Intervino el hermano Rayssiguier, novicio de la Orden, residente en Vence por razones de salud, aficionado a la arquitectura y muy interesado en la pintura moderna. «Tanto y tan bien hablaron sobre la capilla, que bruscamente Matisse se brindó a hacerla él mismo». Trabajaron juntos en los planos: Rayssiguier cuidando de lo arquitectónico y lo litúrgico y Matisse de la invención del conjunto y de los detalles. El padre Coutourier y el arquitecto Auguste Perret fueron llamados como asesores. Fue el padre Coutourier quien, deslumbrado por la luminosa concepción de Matisse, exclamó al ver la maqueta de la capilla: «¡Al fin tendremos una iglesia alegre!».

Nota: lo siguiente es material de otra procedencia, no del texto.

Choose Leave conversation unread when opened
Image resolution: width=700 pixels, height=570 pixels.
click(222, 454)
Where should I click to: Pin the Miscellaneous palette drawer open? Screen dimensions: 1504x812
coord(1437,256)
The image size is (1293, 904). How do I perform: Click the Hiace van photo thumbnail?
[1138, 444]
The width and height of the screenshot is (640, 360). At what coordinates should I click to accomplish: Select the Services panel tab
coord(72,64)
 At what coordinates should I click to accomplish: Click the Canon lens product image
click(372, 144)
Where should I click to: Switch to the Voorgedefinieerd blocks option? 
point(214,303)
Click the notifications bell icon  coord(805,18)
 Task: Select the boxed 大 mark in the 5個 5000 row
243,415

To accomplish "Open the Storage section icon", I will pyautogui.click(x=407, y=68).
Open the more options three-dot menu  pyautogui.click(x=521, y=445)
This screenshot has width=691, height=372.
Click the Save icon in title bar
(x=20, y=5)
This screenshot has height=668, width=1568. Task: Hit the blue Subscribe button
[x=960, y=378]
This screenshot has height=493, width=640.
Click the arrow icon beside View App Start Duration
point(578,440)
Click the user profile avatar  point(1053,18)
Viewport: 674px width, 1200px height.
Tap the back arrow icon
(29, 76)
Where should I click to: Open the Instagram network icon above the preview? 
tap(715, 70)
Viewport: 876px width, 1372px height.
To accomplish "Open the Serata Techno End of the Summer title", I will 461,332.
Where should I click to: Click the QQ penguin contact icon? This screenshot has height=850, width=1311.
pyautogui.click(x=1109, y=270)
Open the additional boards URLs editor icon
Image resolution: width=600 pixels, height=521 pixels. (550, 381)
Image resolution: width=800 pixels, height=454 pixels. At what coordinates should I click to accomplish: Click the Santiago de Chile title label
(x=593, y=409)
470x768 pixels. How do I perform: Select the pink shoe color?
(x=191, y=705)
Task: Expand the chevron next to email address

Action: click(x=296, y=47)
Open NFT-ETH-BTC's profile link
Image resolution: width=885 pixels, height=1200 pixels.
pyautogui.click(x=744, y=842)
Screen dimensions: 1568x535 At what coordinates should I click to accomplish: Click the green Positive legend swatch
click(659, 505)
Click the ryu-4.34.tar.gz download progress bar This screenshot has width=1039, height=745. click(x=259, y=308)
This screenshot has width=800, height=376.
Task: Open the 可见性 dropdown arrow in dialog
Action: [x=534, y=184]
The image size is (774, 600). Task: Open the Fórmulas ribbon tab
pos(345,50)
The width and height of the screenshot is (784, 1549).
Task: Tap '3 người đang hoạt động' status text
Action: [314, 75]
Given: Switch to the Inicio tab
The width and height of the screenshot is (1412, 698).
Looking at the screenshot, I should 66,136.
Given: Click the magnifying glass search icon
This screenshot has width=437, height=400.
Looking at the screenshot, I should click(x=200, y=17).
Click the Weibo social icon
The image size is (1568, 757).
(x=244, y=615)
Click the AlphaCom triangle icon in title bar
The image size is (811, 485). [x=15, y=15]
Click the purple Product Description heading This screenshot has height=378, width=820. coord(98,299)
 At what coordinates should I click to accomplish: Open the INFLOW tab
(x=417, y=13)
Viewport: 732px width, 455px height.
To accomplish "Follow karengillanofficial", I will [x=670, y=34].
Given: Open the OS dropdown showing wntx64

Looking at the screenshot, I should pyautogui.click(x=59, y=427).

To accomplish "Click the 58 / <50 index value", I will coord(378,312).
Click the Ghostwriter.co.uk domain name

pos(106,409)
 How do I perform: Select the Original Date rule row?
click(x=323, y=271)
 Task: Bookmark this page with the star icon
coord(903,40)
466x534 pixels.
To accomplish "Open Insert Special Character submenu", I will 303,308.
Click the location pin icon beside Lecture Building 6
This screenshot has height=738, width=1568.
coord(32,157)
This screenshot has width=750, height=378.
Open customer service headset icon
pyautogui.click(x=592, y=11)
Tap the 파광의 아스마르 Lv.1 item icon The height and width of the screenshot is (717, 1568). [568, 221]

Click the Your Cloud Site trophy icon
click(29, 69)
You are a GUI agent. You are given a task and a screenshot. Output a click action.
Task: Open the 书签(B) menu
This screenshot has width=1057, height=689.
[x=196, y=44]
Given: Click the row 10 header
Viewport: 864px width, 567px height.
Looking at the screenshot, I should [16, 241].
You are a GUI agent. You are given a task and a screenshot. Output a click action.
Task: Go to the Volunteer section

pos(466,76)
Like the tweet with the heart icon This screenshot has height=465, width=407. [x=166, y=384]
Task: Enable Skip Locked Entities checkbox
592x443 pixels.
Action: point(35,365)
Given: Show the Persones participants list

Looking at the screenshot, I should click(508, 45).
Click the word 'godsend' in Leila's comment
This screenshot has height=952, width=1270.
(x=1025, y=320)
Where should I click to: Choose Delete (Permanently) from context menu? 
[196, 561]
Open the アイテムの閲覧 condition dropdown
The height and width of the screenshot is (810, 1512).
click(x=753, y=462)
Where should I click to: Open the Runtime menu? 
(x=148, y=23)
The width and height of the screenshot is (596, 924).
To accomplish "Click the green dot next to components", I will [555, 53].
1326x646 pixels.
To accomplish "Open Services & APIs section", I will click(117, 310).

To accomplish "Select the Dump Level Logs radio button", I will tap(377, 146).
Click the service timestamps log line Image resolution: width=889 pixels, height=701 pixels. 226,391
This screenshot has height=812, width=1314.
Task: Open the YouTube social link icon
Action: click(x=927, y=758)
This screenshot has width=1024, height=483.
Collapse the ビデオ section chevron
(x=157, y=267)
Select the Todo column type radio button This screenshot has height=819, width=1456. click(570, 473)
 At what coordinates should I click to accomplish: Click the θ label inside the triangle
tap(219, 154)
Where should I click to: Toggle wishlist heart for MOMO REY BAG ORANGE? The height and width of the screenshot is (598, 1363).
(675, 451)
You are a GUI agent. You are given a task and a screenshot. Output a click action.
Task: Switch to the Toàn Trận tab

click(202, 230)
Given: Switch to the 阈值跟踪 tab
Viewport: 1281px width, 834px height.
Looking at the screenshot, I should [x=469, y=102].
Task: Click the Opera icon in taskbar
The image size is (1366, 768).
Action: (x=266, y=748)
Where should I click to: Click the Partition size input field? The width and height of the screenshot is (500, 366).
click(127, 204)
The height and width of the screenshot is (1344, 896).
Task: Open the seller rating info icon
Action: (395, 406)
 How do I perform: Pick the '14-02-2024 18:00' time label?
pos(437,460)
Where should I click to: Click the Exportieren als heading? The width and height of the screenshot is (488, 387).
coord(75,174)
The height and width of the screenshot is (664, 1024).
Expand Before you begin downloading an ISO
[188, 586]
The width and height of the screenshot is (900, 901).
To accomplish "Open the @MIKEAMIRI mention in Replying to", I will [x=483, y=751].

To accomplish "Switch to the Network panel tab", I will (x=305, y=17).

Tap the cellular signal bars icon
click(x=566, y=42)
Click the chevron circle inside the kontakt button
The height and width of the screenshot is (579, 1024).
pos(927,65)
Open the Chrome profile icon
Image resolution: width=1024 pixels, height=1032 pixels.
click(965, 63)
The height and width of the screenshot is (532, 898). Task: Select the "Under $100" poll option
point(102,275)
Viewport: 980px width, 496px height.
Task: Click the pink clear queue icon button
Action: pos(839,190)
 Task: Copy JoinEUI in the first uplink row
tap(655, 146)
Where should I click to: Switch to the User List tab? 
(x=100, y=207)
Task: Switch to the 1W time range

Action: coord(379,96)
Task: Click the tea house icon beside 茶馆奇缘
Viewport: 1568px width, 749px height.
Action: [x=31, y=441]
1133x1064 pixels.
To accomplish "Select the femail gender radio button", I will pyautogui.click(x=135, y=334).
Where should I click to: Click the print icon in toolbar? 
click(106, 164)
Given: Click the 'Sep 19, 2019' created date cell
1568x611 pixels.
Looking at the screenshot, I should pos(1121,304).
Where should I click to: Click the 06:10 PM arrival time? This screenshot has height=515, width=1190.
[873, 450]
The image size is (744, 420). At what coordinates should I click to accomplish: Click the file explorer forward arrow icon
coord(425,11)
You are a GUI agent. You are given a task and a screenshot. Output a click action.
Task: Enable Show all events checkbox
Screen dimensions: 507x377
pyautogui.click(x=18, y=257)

Con motivo de la consagración del templo, Matisse escribió a monseñor Rémond, obispo de Niza, oficiante en la ceremonia, una carta, en la que decía: «Esta obra me ha exigido cuatro años de trabajo asiduo y exclusivo y representa el resultado de toda mi vida activa. No obstante sus imperfecciones, yo la considero mi obra maestra. Pueda el futuro justificar este juicio por un creciente interés en torno a la elevada significación de este momento».

Monseñor Rémond respondió a Matisse con generosas y cristianas palabras: «El humano autor de cuanto aquí vemos es un hombre de genio, que durante su vida entera trabajó, buscó y se comprometió en una larga y amarga lucha por acercarse a la verdad y a la luz».

Ciertamente, el arte de Matisse culminó en esta capilla, realizada -a los ochenta años- con juvenil ardor, con un ímpetu, comunicado a la obra, expresivo de la serenidad tan tenazmente perseguida, de la equilibrada armonía intentada en su pintura con pasión no siempre identificada, porque reviste apariencias de inteligente lucidez y se manifiesta en la tenaz e ininterrumpida búsqueda de una forma donde la esencia del mundo pueda revelarse plenamente.